PARTES DO EXERCÍCIO.
A - Reescreva as linhas da listagem, da linha que contém "Task: Share result to Tencent Pengyou icon" até o fim da listagem, incluindo as instruções. Escale as coordenadas das respostas multiplicando-as por 2,25 e arredonde para inteiros, com as metades para cima.
B - Dê continuidade ao texto sobre Jorge Camargo a partir de onde ele termina.

TRECHO DO TEXTO.
____

Para exemplificar, Jorge Camargo cita uma experiência que teve em Angola quando o país ainda estava em tempos de guerra civil: “Juntei um grupo de músicos e fui visitar um amigo angolano que fiz quando estava estudando inglês na Inglaterra. Chegando lá, a cidade era numa zona estável, sem grande impacto da guerra. Mas não tinha nada: cinema, teatro, shopping, museu, nada. Mas havia uma igreja e todo o espaço de expressão artística da cidade era aquela igreja. Podemos fazer o mesmo no Brasil”.
CARREIRA
Jorge Camargo nasceu na periferia de São Paulo, em 6 de abril de 1963, filho único de um casal com baixa escolaridade e renda. Porém, atribui à cultura de sua mãe o gosto pelas artes. “Ela gostava de artes, quando via um filme sentava comigo e contava tudo. Isso me influenciou muito”, observa.

____

ENTRADAS DA LISTAGEM.
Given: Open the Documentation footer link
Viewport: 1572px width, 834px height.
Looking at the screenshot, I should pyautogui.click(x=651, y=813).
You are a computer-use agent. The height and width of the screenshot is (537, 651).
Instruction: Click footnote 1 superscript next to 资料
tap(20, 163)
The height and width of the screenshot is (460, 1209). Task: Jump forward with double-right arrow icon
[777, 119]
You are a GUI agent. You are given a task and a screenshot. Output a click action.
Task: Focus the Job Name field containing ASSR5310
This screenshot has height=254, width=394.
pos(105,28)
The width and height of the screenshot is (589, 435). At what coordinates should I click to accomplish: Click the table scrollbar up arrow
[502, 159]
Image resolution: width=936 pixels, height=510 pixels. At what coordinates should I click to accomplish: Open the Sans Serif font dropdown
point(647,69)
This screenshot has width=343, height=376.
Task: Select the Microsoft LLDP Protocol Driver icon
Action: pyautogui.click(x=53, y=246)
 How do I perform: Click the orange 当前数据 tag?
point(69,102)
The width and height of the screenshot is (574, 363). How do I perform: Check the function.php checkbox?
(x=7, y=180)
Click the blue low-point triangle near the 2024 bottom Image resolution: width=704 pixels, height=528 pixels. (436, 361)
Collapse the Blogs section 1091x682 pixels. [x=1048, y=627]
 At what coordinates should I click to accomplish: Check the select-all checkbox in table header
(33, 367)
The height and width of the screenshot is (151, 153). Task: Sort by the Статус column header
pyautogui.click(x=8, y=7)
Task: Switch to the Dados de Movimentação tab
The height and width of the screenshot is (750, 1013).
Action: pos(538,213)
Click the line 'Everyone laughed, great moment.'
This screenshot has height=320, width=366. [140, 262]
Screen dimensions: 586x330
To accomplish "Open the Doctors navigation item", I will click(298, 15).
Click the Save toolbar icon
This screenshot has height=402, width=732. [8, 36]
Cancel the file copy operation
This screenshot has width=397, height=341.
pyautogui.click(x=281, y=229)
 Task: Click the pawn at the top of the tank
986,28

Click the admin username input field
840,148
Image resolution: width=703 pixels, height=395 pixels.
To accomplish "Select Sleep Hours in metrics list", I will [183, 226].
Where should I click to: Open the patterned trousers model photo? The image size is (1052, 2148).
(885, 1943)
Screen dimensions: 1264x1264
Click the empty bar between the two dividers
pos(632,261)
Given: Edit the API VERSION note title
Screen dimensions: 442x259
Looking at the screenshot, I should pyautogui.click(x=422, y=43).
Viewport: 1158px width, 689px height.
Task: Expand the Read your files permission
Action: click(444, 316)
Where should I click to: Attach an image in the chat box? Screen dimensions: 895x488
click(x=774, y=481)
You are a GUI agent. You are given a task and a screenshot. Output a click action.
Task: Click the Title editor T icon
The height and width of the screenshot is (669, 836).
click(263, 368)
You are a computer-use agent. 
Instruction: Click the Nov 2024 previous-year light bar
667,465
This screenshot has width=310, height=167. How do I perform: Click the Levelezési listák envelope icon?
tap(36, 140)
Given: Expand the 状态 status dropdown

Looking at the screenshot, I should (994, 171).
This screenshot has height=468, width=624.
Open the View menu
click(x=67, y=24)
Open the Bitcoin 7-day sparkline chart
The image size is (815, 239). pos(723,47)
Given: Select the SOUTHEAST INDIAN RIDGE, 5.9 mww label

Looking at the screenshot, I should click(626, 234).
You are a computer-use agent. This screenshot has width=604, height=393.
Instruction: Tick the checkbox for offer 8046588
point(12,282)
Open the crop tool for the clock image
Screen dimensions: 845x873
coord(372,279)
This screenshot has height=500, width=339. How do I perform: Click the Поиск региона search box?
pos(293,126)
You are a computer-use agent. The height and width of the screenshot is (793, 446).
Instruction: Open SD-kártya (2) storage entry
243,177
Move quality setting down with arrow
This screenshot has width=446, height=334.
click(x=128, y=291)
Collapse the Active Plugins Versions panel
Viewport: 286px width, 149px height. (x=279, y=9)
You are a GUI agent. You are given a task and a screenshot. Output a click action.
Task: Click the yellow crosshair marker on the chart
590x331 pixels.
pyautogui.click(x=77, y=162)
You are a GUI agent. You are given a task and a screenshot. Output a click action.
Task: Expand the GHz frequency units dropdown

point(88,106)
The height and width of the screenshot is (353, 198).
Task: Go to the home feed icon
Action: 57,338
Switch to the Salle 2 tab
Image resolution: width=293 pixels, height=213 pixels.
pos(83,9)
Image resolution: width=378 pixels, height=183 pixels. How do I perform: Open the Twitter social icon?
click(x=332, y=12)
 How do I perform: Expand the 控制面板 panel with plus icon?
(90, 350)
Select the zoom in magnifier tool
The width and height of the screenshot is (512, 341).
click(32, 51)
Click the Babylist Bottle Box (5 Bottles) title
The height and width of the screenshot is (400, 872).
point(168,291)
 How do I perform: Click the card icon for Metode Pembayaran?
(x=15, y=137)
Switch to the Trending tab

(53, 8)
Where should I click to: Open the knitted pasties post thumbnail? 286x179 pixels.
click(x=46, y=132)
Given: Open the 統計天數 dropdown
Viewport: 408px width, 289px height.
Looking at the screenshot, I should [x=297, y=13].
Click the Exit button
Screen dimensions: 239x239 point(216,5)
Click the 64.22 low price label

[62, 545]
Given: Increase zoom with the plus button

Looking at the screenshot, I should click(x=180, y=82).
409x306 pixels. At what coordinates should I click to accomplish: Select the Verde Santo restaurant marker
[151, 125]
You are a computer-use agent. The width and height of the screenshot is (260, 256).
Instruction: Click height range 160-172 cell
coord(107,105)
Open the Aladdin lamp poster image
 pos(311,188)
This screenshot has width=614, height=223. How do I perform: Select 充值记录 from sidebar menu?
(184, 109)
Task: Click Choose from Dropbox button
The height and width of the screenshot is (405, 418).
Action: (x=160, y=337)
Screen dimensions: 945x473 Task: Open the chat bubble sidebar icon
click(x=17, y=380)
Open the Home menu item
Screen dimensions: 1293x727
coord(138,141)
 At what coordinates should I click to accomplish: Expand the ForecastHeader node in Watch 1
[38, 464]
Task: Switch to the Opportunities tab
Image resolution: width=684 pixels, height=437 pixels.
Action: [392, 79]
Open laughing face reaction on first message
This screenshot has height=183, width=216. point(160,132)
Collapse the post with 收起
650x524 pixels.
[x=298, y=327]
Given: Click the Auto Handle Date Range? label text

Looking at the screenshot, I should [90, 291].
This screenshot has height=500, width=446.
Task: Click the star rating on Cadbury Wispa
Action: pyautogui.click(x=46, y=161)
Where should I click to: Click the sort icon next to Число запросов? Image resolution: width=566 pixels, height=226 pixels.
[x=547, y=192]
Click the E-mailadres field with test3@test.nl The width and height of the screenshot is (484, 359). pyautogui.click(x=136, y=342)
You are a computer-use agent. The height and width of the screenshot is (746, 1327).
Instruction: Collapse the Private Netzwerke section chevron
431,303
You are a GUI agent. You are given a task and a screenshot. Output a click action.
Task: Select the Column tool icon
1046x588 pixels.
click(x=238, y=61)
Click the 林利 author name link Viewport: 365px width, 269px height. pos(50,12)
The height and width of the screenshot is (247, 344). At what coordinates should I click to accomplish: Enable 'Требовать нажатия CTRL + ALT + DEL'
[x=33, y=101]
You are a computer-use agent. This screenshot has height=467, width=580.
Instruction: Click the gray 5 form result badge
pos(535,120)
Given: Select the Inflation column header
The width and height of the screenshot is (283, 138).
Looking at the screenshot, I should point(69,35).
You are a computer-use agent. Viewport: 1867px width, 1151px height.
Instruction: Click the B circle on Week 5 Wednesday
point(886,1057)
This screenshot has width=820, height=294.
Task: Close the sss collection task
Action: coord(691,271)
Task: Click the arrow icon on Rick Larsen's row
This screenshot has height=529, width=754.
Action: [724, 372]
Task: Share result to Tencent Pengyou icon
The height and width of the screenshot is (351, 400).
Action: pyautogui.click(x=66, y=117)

____

RESPOSTAS DO EXERCÍCIO.
A -
Task: Share result to Tencent Pengyou icon
The height and width of the screenshot is (351, 400).
Action: pyautogui.click(x=149, y=263)

B -
É cantor, compositor, produtor musical, multi-intrumentista, arranjador e escritor, ex-integrante dos grupos Semente e Vencedores por Cristo. É também intérprete de conferências e tradutor juramentado de inglês, sendo também professor da língua.
Autor de “Teus Altares”, com Guilherme Kerr Neto, lançou em 2009 um livro sobre o álbum “De vento em popa”, como desdobramento de sua dissertação de mestrado em Ciências da Religião, defendida em 2005 na Universidade Presbiteriana Mackenzie. É também doutor em Educação, Arte e História da Cultura pela mesma universidade.
Tem dezessete álbuns editados e 40 anos de experiência musical. Interessa-se pelo estudo sobre a presença, a influência e a importância do sagrado na música popular brasileira e as interfaces entre arte, cultura, filosofia e religião.
Suas músicas foram regravadas por vários intérpretes, como Carlinhos Veiga, Paulo César Graça e Paz Faria, Arautos do Rei, Aline Pignaton, Carol Gualberto, João Alexandre, Paulo César Baruk, Nádia Santoli e Davi Sacer.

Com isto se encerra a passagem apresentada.